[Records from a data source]

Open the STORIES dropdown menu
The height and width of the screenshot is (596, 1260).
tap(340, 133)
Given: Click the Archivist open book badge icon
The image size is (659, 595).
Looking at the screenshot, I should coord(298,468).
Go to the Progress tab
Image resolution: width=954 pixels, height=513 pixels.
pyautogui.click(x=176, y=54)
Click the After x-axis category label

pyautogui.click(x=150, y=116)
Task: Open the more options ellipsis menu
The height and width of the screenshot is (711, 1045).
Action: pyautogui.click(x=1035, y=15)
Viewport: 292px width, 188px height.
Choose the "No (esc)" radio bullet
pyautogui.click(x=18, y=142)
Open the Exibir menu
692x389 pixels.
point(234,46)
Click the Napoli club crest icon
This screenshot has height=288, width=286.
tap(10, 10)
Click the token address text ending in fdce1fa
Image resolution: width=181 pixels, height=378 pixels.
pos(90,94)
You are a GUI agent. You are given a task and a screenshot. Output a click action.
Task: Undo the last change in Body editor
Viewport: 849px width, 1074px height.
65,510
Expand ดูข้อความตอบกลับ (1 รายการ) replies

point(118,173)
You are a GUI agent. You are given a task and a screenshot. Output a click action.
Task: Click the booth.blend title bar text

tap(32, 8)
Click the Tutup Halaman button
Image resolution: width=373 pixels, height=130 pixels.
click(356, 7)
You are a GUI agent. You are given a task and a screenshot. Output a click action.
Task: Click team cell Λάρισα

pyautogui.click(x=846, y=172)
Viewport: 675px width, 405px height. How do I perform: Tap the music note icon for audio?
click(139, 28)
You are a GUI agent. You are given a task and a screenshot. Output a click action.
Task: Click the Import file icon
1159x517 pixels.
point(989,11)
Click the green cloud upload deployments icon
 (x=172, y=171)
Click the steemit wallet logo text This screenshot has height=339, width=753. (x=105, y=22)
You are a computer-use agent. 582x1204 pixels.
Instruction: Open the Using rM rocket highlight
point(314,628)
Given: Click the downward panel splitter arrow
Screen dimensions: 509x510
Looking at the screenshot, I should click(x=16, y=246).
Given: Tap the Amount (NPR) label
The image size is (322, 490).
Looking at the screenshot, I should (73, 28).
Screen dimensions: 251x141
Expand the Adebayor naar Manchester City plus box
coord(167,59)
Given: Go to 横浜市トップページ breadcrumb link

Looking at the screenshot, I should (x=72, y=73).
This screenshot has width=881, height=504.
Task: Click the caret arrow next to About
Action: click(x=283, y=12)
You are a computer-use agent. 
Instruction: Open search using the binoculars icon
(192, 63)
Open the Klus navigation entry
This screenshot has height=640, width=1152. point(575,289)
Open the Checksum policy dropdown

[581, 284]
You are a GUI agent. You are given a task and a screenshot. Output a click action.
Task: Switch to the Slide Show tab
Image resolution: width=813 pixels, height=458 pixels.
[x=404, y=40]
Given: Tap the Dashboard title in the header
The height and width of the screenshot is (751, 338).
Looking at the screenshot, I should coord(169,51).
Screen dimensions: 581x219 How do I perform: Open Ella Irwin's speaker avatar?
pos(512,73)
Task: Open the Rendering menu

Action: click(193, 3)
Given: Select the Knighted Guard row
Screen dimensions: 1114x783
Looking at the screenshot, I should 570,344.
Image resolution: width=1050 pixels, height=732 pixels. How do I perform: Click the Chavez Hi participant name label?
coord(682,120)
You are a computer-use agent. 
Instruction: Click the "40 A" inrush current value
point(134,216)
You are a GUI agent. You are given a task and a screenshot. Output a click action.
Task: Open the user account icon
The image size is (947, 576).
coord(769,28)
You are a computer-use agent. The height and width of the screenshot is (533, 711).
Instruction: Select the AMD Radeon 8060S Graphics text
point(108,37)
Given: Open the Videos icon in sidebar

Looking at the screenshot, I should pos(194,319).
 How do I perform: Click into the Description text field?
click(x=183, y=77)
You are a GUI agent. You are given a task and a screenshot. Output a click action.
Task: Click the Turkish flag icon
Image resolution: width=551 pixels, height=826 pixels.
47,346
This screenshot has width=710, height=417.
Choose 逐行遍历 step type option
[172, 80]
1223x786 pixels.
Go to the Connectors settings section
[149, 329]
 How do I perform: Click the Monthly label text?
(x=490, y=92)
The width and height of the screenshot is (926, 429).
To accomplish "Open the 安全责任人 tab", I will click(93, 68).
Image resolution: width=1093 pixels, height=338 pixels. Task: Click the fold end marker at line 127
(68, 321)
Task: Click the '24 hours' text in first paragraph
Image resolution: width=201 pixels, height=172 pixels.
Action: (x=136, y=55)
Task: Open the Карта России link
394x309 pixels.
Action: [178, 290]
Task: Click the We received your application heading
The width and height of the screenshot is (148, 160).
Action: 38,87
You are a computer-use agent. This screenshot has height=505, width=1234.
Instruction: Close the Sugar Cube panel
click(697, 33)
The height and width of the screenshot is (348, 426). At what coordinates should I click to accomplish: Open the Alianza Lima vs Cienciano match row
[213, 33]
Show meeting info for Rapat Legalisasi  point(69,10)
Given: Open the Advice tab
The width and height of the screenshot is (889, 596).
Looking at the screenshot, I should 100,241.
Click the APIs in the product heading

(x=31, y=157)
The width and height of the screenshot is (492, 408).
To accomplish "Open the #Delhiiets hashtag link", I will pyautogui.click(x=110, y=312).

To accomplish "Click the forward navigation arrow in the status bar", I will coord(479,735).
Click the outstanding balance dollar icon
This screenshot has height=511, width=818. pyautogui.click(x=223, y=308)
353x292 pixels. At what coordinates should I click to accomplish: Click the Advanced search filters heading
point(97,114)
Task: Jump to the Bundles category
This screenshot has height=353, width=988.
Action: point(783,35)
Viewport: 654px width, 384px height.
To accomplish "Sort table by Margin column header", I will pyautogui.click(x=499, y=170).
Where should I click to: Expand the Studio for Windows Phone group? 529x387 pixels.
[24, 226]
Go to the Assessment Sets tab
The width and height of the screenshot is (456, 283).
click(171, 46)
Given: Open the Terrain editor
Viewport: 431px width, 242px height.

▶ **Assigned task**
Give the records back in full, word for word.

▶ **Task answer**
Open the STORIES dropdown menu
The height and width of the screenshot is (596, 1260).
tap(340, 133)
Given: Click the Archivist open book badge icon
The image size is (659, 595).
Looking at the screenshot, I should coord(298,468).
Go to the Progress tab
Image resolution: width=954 pixels, height=513 pixels.
pyautogui.click(x=176, y=54)
Click the After x-axis category label

pyautogui.click(x=150, y=116)
Task: Open the more options ellipsis menu
The height and width of the screenshot is (711, 1045).
Action: pyautogui.click(x=1035, y=15)
Viewport: 292px width, 188px height.
Choose the "No (esc)" radio bullet
pyautogui.click(x=18, y=142)
Open the Exibir menu
692x389 pixels.
point(234,46)
Click the Napoli club crest icon
This screenshot has height=288, width=286.
tap(10, 10)
Click the token address text ending in fdce1fa
Image resolution: width=181 pixels, height=378 pixels.
pos(90,94)
You are a GUI agent. You are given a task and a screenshot. Output a click action.
Task: Undo the last change in Body editor
Viewport: 849px width, 1074px height.
65,510
Expand ดูข้อความตอบกลับ (1 รายการ) replies

point(118,173)
You are a GUI agent. You are given a task and a screenshot. Output a click action.
Task: Click the booth.blend title bar text

tap(32, 8)
Click the Tutup Halaman button
Image resolution: width=373 pixels, height=130 pixels.
click(356, 7)
You are a GUI agent. You are given a task and a screenshot. Output a click action.
Task: Click team cell Λάρισα

pyautogui.click(x=846, y=172)
Viewport: 675px width, 405px height. How do I perform: Tap the music note icon for audio?
click(139, 28)
You are a GUI agent. You are given a task and a screenshot. Output a click action.
Task: Click the Import file icon
1159x517 pixels.
point(989,11)
Click the green cloud upload deployments icon
 (x=172, y=171)
Click the steemit wallet logo text This screenshot has height=339, width=753. (x=105, y=22)
You are a computer-use agent. 582x1204 pixels.
Instruction: Open the Using rM rocket highlight
point(314,628)
Given: Click the downward panel splitter arrow
Screen dimensions: 509x510
Looking at the screenshot, I should click(x=16, y=246).
Given: Tap the Amount (NPR) label
The image size is (322, 490).
Looking at the screenshot, I should (73, 28).
Screen dimensions: 251x141
Expand the Adebayor naar Manchester City plus box
coord(167,59)
Given: Go to 横浜市トップページ breadcrumb link

Looking at the screenshot, I should (x=72, y=73).
This screenshot has width=881, height=504.
Task: Click the caret arrow next to About
Action: click(x=283, y=12)
You are a computer-use agent. 
Instruction: Open search using the binoculars icon
(192, 63)
Open the Klus navigation entry
This screenshot has height=640, width=1152. point(575,289)
Open the Checksum policy dropdown

[581, 284]
You are a GUI agent. You are given a task and a screenshot. Output a click action.
Task: Switch to the Slide Show tab
Image resolution: width=813 pixels, height=458 pixels.
[x=404, y=40]
Given: Tap the Dashboard title in the header
The height and width of the screenshot is (751, 338).
Looking at the screenshot, I should coord(169,51).
Screen dimensions: 581x219 How do I perform: Open Ella Irwin's speaker avatar?
pos(512,73)
Task: Open the Rendering menu

Action: click(193, 3)
Given: Select the Knighted Guard row
Screen dimensions: 1114x783
Looking at the screenshot, I should 570,344.
Image resolution: width=1050 pixels, height=732 pixels. How do I perform: Click the Chavez Hi participant name label?
coord(682,120)
You are a computer-use agent. 
Instruction: Click the "40 A" inrush current value
point(134,216)
You are a GUI agent. You are given a task and a screenshot. Output a click action.
Task: Open the user account icon
The image size is (947, 576).
coord(769,28)
You are a computer-use agent. The height and width of the screenshot is (533, 711).
Instruction: Select the AMD Radeon 8060S Graphics text
point(108,37)
Given: Open the Videos icon in sidebar

Looking at the screenshot, I should pos(194,319).
 How do I perform: Click into the Description text field?
click(x=183, y=77)
You are a GUI agent. You are given a task and a screenshot. Output a click action.
Task: Click the Turkish flag icon
Image resolution: width=551 pixels, height=826 pixels.
47,346
This screenshot has width=710, height=417.
Choose 逐行遍历 step type option
[172, 80]
1223x786 pixels.
Go to the Connectors settings section
[149, 329]
 How do I perform: Click the Monthly label text?
(x=490, y=92)
The width and height of the screenshot is (926, 429).
To accomplish "Open the 安全责任人 tab", I will click(93, 68).
Image resolution: width=1093 pixels, height=338 pixels. Task: Click the fold end marker at line 127
(68, 321)
Task: Click the '24 hours' text in first paragraph
Image resolution: width=201 pixels, height=172 pixels.
Action: (x=136, y=55)
Task: Open the Карта России link
394x309 pixels.
Action: [178, 290]
Task: Click the We received your application heading
The width and height of the screenshot is (148, 160).
Action: 38,87
You are a computer-use agent. This screenshot has height=505, width=1234.
Instruction: Close the Sugar Cube panel
click(697, 33)
The height and width of the screenshot is (348, 426). At what coordinates should I click to accomplish: Open the Alianza Lima vs Cienciano match row
[213, 33]
Show meeting info for Rapat Legalisasi  point(69,10)
Given: Open the Advice tab
The width and height of the screenshot is (889, 596).
Looking at the screenshot, I should 100,241.
Click the APIs in the product heading

(x=31, y=157)
The width and height of the screenshot is (492, 408).
To accomplish "Open the #Delhiiets hashtag link", I will pyautogui.click(x=110, y=312).

To accomplish "Click the forward navigation arrow in the status bar", I will coord(479,735).
Click the outstanding balance dollar icon
This screenshot has height=511, width=818. pyautogui.click(x=223, y=308)
353x292 pixels. At what coordinates should I click to accomplish: Click the Advanced search filters heading
point(97,114)
Task: Jump to the Bundles category
This screenshot has height=353, width=988.
Action: point(783,35)
Viewport: 654px width, 384px height.
To accomplish "Sort table by Margin column header", I will pyautogui.click(x=499, y=170).
Where should I click to: Expand the Studio for Windows Phone group? 529x387 pixels.
[24, 226]
Go to the Assessment Sets tab
The width and height of the screenshot is (456, 283).
click(171, 46)
Given: Open the Terrain editor
Viewport: 431px width, 242px height.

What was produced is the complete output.